First, Hacker was called upon to look at the clothing that had remained on the corpse; was this his sister’s mode of dress? It was. Inspector Hagen then asked him if there might be any other distinguishing features with which they might be able to identify her.
There was the matter of her hair; despite her advancing years, the deceased was in the habit of wearing it in striking auburn ringlets. Hacker was adamant about the colour. The hair that remained on the skull was indeed dyed that shade.
Were there, he was asked, any items of valuable clothing or jewellery that would be particularly distinctive and recognisable? There was a gold watch; one that had come from the family’s old home in Canterbury.
Edward Hacker was allowed to return home. There was, for a few hours more, some caution on the part of Inspector Hagen and his team; the newspapers were clamouring but the police did not want to make prematurely public the name of the woman. Hagen would also have been acutely conscious that identification of the body was merely one step; discovering how that body had come to have been found in the coal cellar was another.
None the less, some journalists had got hold of a name; and they were swift to arrive on the doorstep of 4, Euston Square. They wanted to put it directly to Severin Bastendorff that the murdered woman had been one of his lodgers.
Constables from the local station had just managed to reach Mr Bastendorff in time, however, and the journalists were thwarted, left merely to note that Bastendorff ‘refuses to say’ if the victim had lived under his roof ‘or indeed to answer any inquiries on the subject, stating that he has been counselled by the police to withhold all information’ pending the resumption of the inquest.1
The strain upon Bastendorff, his wife Mary, his young children and his brothers, was increasing by the hour. The publicity would surely only lead to any further possible tenants shunning the house. There were also crowds gathered at all hours of the day (and into the evening) just outside; gothically fascinated sightseers who wanted to take a long look at this landmark of murder.
‘Euston Square continues to be of great interest to the public,’ reported the Morning Post blithely, perhaps only half aware that its own detailed reporting of the grisly horror was half the reason. ‘Two policemen are stationed at the corner of the thoroughfare for the purpose of restraining the exuberance of the sightseers.’2
The positive identification of a gold watch was the next step towards giving a definitive identity to the murdered woman.
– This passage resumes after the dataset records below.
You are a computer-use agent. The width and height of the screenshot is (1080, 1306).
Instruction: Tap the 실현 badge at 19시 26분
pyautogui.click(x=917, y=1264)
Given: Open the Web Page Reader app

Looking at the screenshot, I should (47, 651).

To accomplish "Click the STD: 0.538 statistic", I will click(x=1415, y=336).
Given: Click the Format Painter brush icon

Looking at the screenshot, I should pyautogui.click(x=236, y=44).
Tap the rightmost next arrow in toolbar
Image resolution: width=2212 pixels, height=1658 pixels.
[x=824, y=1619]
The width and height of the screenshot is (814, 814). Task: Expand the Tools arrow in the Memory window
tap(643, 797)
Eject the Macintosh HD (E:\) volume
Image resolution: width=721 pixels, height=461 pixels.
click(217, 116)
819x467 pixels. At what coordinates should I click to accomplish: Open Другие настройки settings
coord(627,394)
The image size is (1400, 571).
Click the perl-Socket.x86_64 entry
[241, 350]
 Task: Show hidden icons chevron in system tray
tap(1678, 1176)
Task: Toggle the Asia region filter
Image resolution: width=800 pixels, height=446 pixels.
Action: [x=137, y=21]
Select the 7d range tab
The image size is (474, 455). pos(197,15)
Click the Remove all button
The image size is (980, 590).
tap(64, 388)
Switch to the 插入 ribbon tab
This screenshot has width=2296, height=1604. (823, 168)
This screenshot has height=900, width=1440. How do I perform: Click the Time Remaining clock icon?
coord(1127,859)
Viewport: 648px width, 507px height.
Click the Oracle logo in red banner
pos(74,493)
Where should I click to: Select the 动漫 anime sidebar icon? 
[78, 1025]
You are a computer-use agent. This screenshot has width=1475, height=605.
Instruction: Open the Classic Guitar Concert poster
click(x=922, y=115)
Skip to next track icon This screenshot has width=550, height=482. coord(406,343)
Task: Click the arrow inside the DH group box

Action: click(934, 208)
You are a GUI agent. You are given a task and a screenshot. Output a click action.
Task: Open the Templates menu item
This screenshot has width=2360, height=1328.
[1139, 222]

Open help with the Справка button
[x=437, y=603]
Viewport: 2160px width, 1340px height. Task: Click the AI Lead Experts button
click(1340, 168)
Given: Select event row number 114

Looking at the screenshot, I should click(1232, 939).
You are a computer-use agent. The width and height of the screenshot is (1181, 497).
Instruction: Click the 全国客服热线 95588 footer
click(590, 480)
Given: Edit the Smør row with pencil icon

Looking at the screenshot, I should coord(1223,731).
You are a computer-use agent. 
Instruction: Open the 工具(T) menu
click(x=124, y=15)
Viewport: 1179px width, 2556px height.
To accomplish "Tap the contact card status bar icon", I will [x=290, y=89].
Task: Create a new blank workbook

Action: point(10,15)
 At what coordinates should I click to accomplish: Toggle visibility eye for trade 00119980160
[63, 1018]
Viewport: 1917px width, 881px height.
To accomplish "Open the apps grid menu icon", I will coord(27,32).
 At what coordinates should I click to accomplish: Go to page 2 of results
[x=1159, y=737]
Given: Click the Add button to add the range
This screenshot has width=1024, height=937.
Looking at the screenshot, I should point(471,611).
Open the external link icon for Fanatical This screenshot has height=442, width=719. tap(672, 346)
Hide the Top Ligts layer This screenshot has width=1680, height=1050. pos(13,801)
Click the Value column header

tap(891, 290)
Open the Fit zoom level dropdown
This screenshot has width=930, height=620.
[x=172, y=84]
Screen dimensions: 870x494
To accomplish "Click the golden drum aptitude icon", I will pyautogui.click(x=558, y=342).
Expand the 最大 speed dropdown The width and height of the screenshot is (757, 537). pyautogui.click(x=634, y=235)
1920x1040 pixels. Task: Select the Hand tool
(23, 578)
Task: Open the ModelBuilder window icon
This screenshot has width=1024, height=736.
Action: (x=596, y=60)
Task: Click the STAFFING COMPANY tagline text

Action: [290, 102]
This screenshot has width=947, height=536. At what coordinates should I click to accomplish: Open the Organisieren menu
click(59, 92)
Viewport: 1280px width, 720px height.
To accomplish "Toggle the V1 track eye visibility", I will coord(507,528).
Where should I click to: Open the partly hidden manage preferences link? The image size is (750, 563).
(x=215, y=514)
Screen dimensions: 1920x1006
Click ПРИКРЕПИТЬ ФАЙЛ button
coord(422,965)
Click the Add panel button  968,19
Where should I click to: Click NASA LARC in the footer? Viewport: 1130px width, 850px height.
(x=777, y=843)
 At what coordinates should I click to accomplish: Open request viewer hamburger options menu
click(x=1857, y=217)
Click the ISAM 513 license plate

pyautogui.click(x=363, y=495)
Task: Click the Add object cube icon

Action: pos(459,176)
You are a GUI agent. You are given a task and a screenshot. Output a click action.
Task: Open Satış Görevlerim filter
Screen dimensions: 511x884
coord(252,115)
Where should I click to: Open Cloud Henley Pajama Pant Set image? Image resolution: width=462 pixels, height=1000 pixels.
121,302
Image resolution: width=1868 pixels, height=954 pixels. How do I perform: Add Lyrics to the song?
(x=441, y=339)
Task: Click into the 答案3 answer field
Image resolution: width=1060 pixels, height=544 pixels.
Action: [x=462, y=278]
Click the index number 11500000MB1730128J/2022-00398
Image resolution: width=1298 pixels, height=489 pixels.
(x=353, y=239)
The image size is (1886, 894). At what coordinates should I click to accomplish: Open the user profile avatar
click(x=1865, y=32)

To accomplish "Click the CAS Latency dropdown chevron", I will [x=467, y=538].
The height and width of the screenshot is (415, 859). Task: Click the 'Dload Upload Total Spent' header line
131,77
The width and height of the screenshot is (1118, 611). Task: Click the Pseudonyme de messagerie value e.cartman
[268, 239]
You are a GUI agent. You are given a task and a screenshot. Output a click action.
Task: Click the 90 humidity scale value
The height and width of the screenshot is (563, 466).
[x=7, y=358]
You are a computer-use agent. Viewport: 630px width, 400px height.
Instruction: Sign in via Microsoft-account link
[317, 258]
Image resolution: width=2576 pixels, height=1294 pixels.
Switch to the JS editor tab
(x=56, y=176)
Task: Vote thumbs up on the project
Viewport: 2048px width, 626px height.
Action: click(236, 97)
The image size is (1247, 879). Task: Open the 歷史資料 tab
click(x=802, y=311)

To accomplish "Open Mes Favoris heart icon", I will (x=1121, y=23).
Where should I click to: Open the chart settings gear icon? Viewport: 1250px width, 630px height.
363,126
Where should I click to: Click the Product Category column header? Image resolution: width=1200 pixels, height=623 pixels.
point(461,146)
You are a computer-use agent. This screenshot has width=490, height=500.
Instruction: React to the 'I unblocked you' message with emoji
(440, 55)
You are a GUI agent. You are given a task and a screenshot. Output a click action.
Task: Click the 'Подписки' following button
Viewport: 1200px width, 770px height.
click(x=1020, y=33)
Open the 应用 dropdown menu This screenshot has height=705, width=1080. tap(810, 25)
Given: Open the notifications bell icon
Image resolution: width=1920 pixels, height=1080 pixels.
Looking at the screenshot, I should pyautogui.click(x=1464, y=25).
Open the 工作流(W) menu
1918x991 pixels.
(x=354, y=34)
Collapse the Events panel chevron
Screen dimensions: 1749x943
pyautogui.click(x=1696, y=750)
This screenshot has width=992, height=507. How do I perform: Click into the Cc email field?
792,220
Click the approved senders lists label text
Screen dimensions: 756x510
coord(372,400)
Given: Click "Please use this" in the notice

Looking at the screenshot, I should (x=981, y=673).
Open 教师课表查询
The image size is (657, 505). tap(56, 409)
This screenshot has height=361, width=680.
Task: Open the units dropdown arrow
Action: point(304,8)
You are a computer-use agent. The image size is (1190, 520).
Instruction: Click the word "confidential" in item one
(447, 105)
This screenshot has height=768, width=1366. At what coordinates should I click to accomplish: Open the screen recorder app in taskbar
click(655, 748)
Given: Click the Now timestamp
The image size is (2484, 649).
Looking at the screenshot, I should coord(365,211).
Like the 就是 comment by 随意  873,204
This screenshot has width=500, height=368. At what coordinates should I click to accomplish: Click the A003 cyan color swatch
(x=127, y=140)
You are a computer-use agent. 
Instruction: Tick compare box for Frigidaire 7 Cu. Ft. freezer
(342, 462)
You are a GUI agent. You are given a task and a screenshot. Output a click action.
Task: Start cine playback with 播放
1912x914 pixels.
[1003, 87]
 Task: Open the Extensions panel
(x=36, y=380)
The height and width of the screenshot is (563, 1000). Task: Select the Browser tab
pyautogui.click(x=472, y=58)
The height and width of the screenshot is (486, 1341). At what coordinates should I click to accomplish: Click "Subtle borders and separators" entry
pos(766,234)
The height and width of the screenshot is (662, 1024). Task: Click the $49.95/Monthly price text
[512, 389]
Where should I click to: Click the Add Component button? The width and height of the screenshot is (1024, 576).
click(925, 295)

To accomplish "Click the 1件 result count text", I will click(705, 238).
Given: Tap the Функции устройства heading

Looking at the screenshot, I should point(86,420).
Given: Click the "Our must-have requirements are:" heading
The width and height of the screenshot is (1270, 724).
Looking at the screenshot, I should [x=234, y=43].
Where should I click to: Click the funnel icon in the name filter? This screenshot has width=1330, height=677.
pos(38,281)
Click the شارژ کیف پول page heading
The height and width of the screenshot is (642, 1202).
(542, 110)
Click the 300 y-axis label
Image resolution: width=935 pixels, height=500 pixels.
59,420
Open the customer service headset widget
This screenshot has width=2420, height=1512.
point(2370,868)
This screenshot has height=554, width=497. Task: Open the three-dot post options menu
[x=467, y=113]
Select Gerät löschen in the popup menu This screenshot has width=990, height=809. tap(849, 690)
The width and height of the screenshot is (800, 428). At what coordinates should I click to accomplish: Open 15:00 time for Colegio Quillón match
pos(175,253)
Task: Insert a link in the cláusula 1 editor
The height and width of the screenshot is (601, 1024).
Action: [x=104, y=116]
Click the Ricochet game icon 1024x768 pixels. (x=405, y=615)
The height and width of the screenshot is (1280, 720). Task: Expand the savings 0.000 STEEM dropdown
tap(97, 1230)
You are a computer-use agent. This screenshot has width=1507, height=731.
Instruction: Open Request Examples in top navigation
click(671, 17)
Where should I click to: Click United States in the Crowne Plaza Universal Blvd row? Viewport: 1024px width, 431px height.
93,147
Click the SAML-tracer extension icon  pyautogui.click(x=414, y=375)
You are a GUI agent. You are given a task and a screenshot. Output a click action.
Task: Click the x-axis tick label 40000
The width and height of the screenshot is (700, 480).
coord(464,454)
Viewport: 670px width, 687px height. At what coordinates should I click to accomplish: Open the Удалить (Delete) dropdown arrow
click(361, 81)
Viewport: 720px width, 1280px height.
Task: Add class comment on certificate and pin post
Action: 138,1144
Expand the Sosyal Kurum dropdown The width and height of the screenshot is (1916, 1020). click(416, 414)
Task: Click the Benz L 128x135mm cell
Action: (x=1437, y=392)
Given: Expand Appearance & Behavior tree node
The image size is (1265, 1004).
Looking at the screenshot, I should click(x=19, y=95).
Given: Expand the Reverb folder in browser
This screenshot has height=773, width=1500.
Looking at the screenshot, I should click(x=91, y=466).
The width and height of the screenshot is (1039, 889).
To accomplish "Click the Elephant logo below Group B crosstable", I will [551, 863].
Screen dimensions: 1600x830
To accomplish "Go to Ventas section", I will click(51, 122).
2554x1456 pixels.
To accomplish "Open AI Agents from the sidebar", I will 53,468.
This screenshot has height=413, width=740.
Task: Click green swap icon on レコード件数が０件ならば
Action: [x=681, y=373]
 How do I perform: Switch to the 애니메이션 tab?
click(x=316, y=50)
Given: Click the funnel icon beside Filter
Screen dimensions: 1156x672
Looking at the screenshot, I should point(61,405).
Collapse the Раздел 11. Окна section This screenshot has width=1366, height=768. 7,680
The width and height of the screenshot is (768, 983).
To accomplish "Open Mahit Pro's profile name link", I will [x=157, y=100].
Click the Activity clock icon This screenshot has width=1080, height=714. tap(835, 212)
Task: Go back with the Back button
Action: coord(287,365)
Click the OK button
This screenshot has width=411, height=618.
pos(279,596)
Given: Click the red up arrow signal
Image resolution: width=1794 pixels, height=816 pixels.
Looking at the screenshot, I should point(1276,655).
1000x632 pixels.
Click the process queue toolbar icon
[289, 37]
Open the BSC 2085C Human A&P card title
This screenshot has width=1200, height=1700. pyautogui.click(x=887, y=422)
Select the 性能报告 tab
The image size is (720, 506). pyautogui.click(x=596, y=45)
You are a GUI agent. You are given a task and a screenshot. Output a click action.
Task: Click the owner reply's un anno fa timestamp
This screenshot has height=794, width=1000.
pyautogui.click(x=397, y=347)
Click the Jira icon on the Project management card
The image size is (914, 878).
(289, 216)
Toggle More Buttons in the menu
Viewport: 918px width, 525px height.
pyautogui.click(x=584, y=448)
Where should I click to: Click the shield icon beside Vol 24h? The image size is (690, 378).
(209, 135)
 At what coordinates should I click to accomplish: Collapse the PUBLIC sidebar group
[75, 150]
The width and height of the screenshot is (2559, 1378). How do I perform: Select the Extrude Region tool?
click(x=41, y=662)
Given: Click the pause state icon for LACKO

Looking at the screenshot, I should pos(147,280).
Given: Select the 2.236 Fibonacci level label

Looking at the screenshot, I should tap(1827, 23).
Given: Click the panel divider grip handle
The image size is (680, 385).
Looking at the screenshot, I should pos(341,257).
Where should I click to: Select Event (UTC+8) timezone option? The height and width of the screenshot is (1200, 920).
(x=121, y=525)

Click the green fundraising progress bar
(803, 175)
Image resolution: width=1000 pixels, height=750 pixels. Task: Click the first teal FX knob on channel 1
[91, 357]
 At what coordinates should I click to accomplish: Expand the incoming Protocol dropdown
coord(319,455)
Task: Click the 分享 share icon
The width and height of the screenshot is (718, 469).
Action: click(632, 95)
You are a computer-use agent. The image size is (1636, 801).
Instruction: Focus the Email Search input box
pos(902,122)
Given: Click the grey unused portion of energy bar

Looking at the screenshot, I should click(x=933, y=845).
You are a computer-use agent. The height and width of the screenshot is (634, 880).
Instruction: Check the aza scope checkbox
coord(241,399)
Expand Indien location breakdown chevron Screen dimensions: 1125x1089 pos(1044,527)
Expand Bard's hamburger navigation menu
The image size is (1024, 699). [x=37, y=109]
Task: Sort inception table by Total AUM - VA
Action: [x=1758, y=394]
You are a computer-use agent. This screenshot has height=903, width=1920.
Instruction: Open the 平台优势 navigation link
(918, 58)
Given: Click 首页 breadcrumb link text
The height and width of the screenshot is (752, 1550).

It had materialised in a pawn shop in St Pancras. On the back of it was the address of its maker – a Mr Warren, of Canterbury, Kent. Inspector Hagen, in the meantime, had been contacted by his colleagues in that town; there was indeed local talk of an eccentric lady who was known to have moved to London and subsequently vanished.
To be certain, Hagen took a train from London to Canterbury, bearing the gold watch and some of those ringlets of auburn hair. He presented himself to Superintendent Davies of the Canterbury police and laid the items before him. Davies had had some rueful dealings with the lady in question several years ago.
And now, as he looked at the items and affirmed that they were absolutely hers, Inspector Hagen knew for certain that the murdered woman was Matilda Hacker, described as an ‘elderly maiden’.3
She was a renowned eccentric, in her mid-60s, who had been a colourful, aggravating and often madly impetuous figure. She was wealthy too. But in terms of finances, debts and obligations, she was curiously irresponsible and prone to quarrelsome chaos. Although a blithe spirit herself, Matilda Hacker, it seemed, had led a formidable dance of infuriated figures across the years.
But what sort of dance could have led to this ghastly end?